The decision has come as a surprise to many, especially amid fresh calls for suspension from the opposition Peoples Democratic Party, PDP.
The President confirmed that the tax laws which took effect on June 26, 2025, alongside others billed for January 1, 2026, will move forward without delay.
According to him, concerns raised so far do not justify halting what he described as a critical reform process.
In a statement, Tinubu said, “The new tax laws, including those that took effect on June 26, 2025, and the remaining acts scheduled to commence on January 1, 2026, will continue as planned.”
He described the reforms as “a once-in-a-generation opportunity to build a fair, competitive, and robust fiscal foundation for our country.”
Moreover, the President stressed that the laws were not introduced to increase taxes.
Instead, he said they aim to reset the system, improve coordination, and strengthen trust between citizens and government.
“The tax laws are not designed to raise taxes, but rather to support a structural reset,” he added.
However, the PDP has taken a sharply different position. In a statement by its National Publicity Secretary, Ini Ememobong, the party argued that discrepancies between the version passed by the National Assembly and the one gazetted had triggered nationwide concern.
“Nigerians across all walks of life have loudly voiced their displeasure,” the party said.

The PDP warned that alleged insertions of removed provisions raise serious legal and moral questions.
Therefore, it argued that implementation should be suspended until a full investigation is carried out. The party also accused the Tinubu administration of placing revenue above citizens’ welfare.

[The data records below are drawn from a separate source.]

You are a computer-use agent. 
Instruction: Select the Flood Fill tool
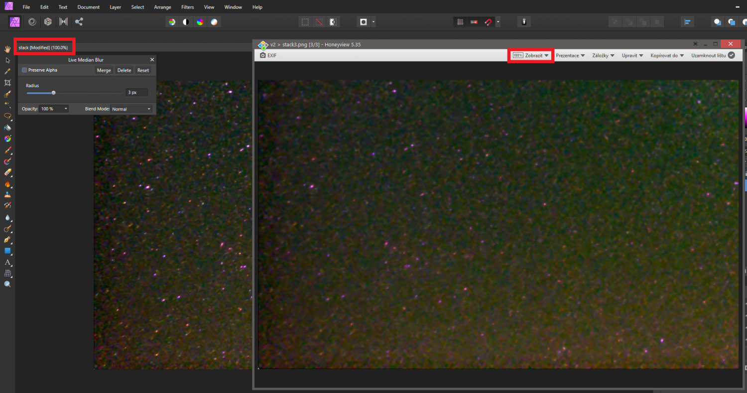7,128
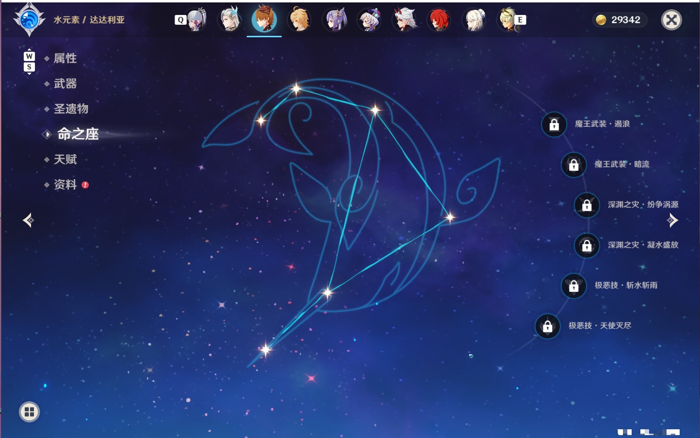
Task: Go to next character with right arrow
Action: [672, 220]
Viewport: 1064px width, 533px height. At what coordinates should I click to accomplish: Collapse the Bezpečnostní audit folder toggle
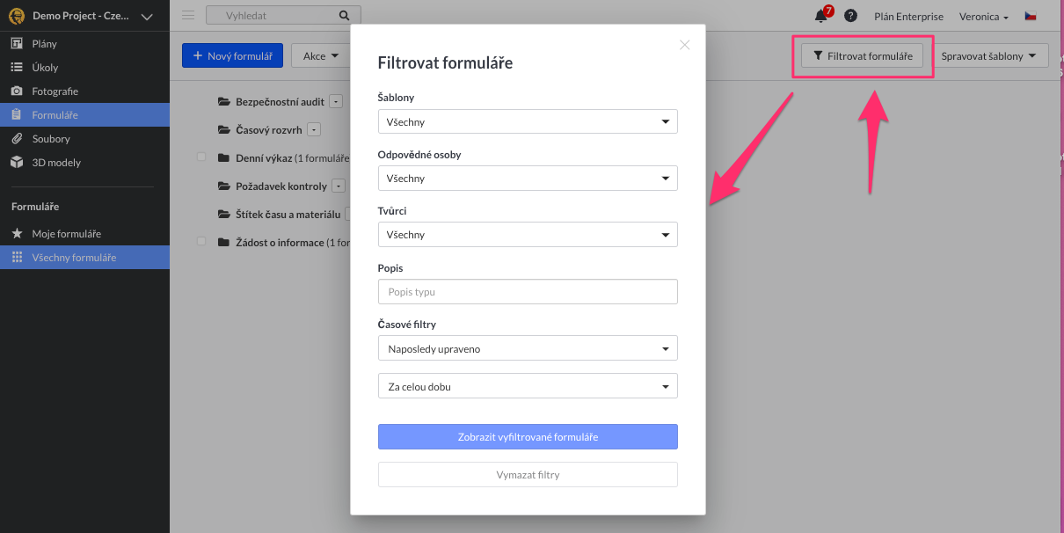[x=336, y=102]
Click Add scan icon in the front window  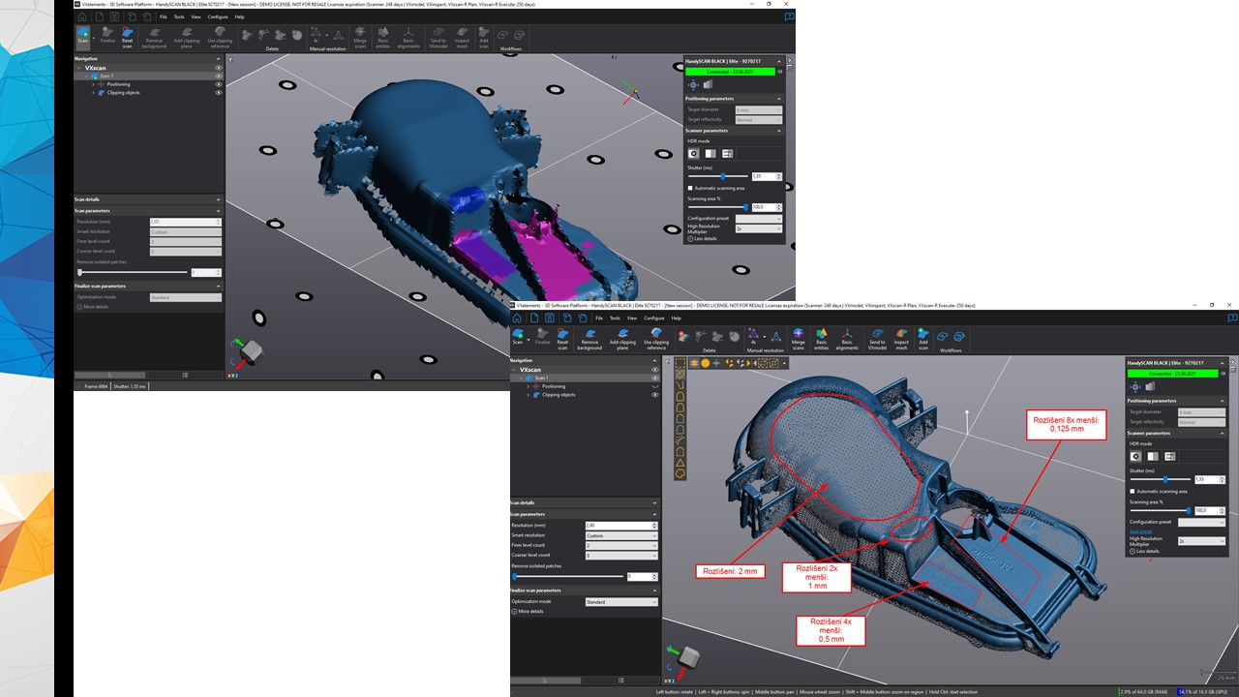923,336
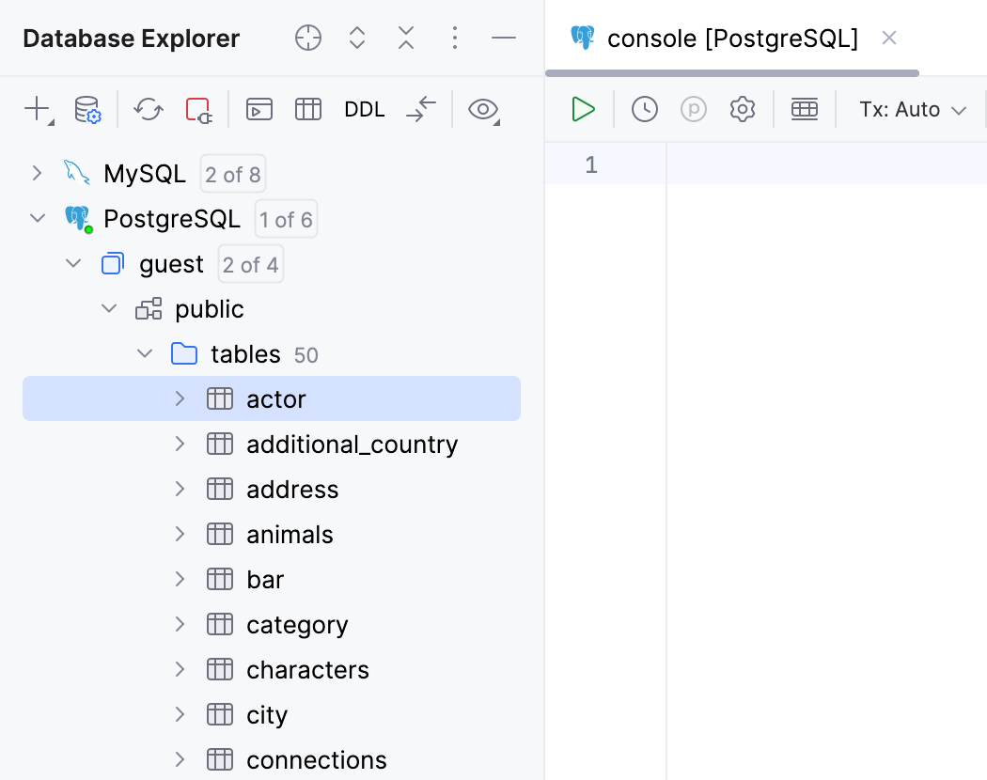Toggle the eye view options in Database Explorer

(x=483, y=109)
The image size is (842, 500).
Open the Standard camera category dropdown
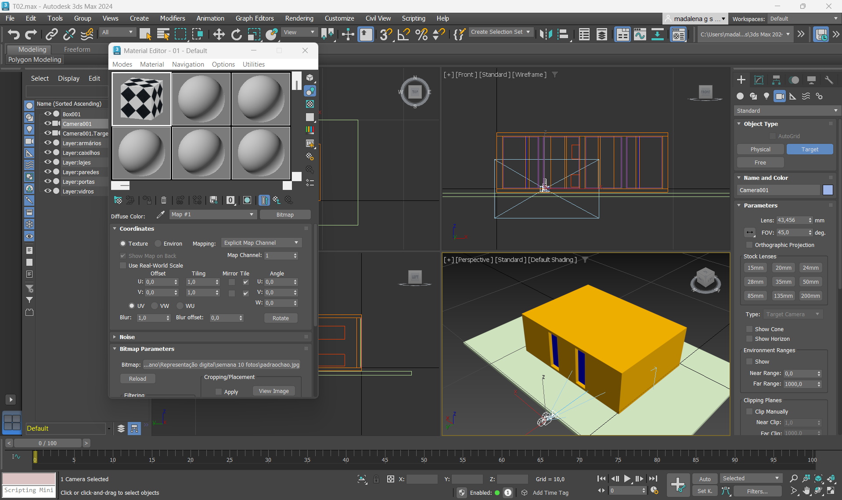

“This disposition clearly shows where the priority of the government lies between Nigerians and money,” the PDP stated.
It further reminded the President that “he is an employee of the people,” urging him to listen more closely to public opinion.
Meanwhile, the Nigeria Employers’ Consultative Association, NECA, has thrown its weight behind the reform.
Its Director-General, Adewale-Smatt Oyerinde, warned that delaying the reforms would be disastrous.
“Not moving forward will be a crime against the country,” he said.
Although NECA acknowledged errors in the gazetted document, it insisted they were not enough to derail the entire process.
Oyerinde explained that no reform is perfect and amendments can still be made.
Furthermore, he praised ongoing engagements led by the Presidential Committee on Fiscal Policy and Tax Reforms.
In addition, NECA expressed optimism that the new tax reform laws would begin to deliver economic benefits in 2026.
However, it urged the government to ensure stability and help macroeconomic gains reach ordinary Nigerians.